**WORK ORDER**
Every line in the listing that holds "agent" counts once; state the total and nothing more.
..........
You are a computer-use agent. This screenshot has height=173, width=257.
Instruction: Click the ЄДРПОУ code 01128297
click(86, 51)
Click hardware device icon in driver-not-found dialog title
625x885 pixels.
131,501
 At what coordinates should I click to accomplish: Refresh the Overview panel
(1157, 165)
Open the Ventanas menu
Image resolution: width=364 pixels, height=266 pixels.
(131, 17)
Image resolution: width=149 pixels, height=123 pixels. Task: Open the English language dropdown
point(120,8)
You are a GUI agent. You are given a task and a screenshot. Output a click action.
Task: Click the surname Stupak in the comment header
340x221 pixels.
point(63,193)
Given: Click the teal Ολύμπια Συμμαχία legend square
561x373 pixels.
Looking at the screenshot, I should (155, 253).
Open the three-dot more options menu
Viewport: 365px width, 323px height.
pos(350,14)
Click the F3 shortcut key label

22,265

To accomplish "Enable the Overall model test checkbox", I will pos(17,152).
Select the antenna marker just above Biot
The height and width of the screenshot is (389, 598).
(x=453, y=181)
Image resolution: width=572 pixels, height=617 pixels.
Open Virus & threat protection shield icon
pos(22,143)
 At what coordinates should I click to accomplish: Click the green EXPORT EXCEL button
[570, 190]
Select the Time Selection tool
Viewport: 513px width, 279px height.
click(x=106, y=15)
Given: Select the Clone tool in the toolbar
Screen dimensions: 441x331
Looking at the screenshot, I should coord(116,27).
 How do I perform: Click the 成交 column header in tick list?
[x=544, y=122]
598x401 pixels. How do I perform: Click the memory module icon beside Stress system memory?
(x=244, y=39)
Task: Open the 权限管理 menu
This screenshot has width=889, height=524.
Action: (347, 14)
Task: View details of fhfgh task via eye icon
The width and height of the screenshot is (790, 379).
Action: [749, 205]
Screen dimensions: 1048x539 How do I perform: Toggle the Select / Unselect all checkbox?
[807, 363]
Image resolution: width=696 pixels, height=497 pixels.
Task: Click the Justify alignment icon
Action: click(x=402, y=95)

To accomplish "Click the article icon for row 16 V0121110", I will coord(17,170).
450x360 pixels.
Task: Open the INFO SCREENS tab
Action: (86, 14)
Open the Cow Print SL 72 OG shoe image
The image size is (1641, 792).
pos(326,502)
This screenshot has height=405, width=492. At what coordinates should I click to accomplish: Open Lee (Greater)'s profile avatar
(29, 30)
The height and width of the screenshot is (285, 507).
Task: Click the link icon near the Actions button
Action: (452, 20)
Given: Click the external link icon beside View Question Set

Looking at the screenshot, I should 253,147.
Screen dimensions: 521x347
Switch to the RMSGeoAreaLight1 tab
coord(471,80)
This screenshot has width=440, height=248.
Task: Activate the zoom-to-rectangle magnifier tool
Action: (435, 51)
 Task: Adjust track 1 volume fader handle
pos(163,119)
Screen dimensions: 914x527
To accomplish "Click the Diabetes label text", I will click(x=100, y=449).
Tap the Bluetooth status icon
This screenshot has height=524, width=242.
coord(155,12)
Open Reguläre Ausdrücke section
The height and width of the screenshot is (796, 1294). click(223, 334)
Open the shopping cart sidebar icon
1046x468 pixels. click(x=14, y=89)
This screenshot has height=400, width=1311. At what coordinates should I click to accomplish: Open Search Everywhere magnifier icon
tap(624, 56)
..........
**ANSWER SECTION**
2